**Extract to read**:
####################
Hi,
I like your idea. I threw together a quick pdksh script to implement
something like you suggest. It assumes you have ncdump and the NetCDF
operators (in particular the ncatted program). Basically, I ncdump the
file, and calculate the MD5 sum. I then create a global attribute called
md5sum. To check the file, I ncdump it again, being careful not to
include the line containing the md5sum global attribute. If you look at
the attached script you'll get the idea.
The script seems to work OK on my Linux box, but I guess it is slow and
inefficient, especially on large NetCDF files. Perhaps someone has a
better solution, or might refine the script a bit?
####################
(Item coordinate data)
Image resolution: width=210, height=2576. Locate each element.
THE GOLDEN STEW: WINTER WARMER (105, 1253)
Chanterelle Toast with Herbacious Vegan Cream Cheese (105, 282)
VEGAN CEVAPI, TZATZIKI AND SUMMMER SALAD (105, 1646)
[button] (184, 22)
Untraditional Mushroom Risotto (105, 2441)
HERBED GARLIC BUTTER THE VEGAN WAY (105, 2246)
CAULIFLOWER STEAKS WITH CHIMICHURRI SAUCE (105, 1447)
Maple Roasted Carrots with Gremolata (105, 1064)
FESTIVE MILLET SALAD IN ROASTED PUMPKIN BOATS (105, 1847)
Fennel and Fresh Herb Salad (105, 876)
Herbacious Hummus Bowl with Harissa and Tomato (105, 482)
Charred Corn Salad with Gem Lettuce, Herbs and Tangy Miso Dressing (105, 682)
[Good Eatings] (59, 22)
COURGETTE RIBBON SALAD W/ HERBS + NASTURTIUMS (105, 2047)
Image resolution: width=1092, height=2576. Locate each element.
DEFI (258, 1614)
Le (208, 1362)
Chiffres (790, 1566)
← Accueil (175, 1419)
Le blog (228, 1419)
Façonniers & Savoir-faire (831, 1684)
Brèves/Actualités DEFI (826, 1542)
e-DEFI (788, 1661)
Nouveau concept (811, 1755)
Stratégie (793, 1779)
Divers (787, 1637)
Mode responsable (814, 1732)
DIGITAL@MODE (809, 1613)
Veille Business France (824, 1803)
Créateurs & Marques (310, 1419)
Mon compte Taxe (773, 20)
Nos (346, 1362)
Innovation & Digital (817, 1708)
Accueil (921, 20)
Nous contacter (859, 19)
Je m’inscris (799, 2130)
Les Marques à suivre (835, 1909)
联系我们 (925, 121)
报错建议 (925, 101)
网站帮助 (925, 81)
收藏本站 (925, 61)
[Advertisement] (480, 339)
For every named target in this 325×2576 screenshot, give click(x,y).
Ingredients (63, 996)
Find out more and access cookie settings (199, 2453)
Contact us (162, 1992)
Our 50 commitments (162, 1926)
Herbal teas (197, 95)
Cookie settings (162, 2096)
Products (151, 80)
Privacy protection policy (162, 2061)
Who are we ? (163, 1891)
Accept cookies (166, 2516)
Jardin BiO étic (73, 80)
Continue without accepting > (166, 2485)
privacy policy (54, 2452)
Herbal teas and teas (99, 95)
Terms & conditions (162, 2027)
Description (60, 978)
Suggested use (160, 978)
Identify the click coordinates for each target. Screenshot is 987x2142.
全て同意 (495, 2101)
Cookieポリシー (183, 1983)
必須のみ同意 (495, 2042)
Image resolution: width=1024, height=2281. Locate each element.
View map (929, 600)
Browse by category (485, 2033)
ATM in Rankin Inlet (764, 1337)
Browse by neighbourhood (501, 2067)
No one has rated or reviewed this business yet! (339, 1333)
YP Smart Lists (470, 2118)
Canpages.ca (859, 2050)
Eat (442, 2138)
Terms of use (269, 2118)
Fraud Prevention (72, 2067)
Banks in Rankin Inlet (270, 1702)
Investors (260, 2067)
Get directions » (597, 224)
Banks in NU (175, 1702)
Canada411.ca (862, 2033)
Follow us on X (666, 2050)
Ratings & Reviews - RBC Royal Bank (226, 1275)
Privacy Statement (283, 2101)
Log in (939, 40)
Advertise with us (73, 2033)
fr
####################
**Short problem A**:
Answer these questions about the forum post on checking NetCDF files with an MD5 sum:
(i) Which program from the NetCDF operators is named in the post?
(ii) What is the global attribute that the script creates called?
(iii) On what kind of machine does the script seem to work OK?
**Short problem B**:
Copy the forum post on NetCDF checksums, starting at "The script seems" and ending at "script a bit?", and swap "Linux box" for "desktop machine".

**Reply A**:
(i) ncatted
(ii) md5sum
(iii) A Linux box

**Reply B**:
The script seems to work OK on my desktop machine, but I guess it is slow and
inefficient, especially on large NetCDF files. Perhaps someone has a
better solution, or might refine the script a bit?